And as with most of the previous addresses, they’ll be forgotten by Wednesday afternoon.

For a different view, here’s Clinton speechwriter (and once funny cartoonist) Jeff Shesol in 2010, seeming to suggest the address is resistant to reform or reinvention, because those within believe the format works:

It’s easy to kick this speech around. I’ve done so myself — even as I was helping draft one. In late 1998, as a speechwriter for President Bill Clinton, I wrote a memo complaining that “The Four (or Six or Sixteen) Challenges of the New Century” was not, in and of itself, a theme. I made the case instead for a compact, tightly thematic address — one that might be written by committee, but didn’t sound like it.

I lost that argument, and learned something in the process. Though Clinton’s 1999 State of the Union is not destined to be recited by schoolchildren a generation hence, it accomplished exactly what these speeches aim to accomplish. It rallied his supporters, spelled out his priorities for the year, gave direction to his party in Congress, and provided a certain shape and coherence to the national narrative.

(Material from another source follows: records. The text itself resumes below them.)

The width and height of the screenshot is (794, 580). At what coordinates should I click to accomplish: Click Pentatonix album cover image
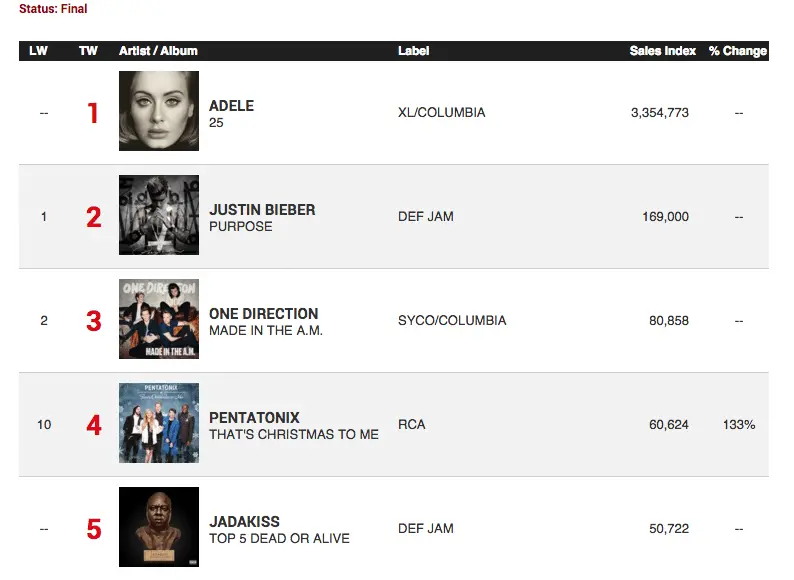coord(158,423)
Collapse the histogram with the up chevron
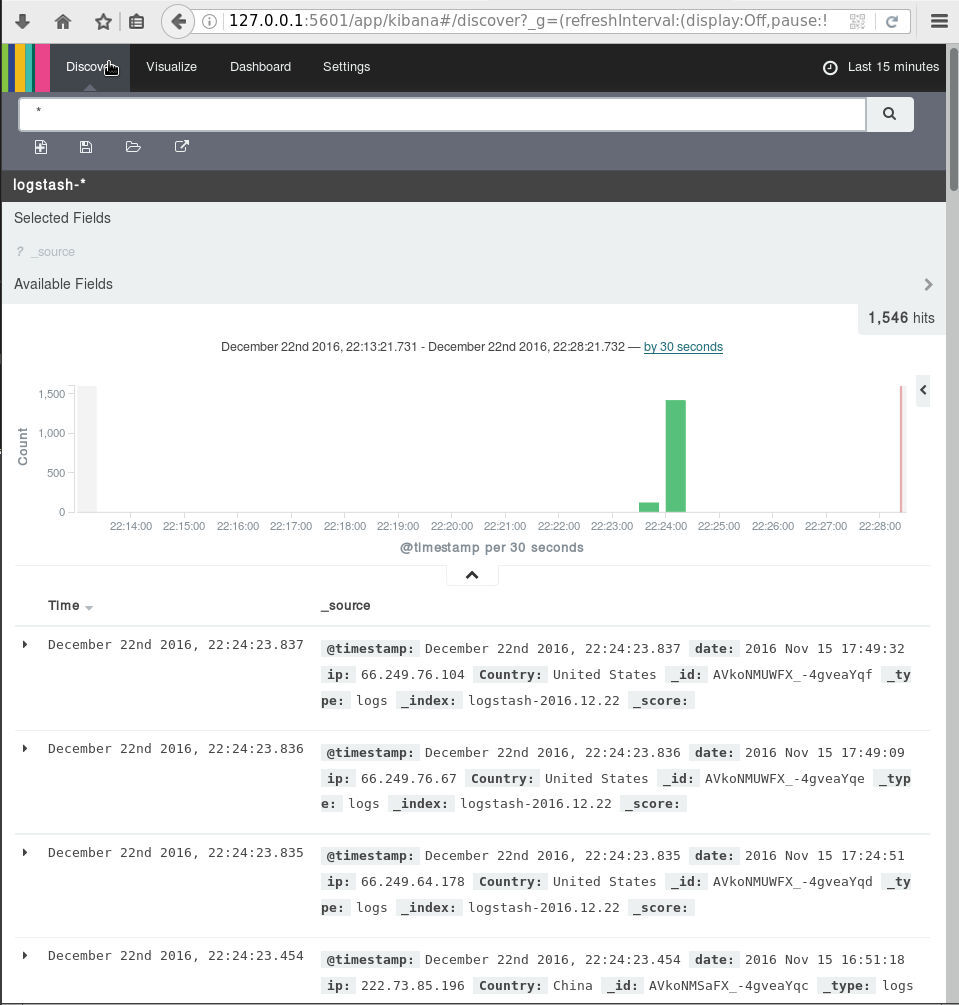The height and width of the screenshot is (1005, 959). pos(472,575)
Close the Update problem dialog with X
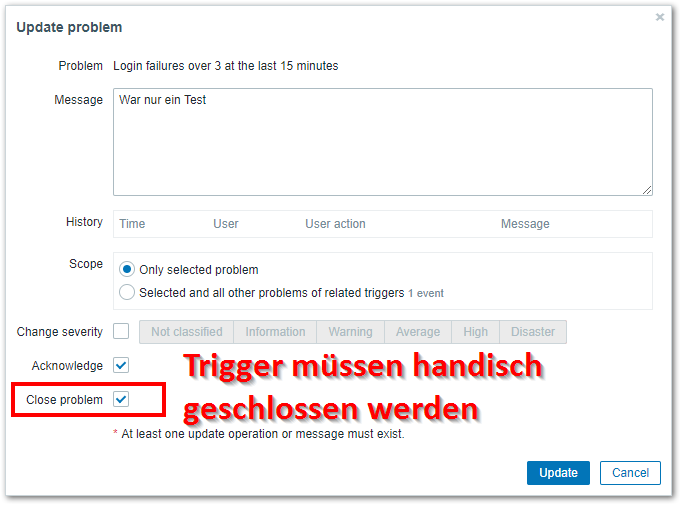Image resolution: width=681 pixels, height=505 pixels. pos(660,17)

The fact that Shesol could be brought around to believe Clinton’s 1999 address represents a triumph of the genre — quick, name anything you can remember about it — suggests how deep-rooted the laundry-list mentality is among White House speechwriters, past and present. The speech is background music to most Americans — the president recites parts of the federal government doing good things, pledges to continue to expand it, and members of his party leap out of their seats every time he pauses too long, lest the public believe that any utterance or clearing of a throat wasn’t worth a standing ovation.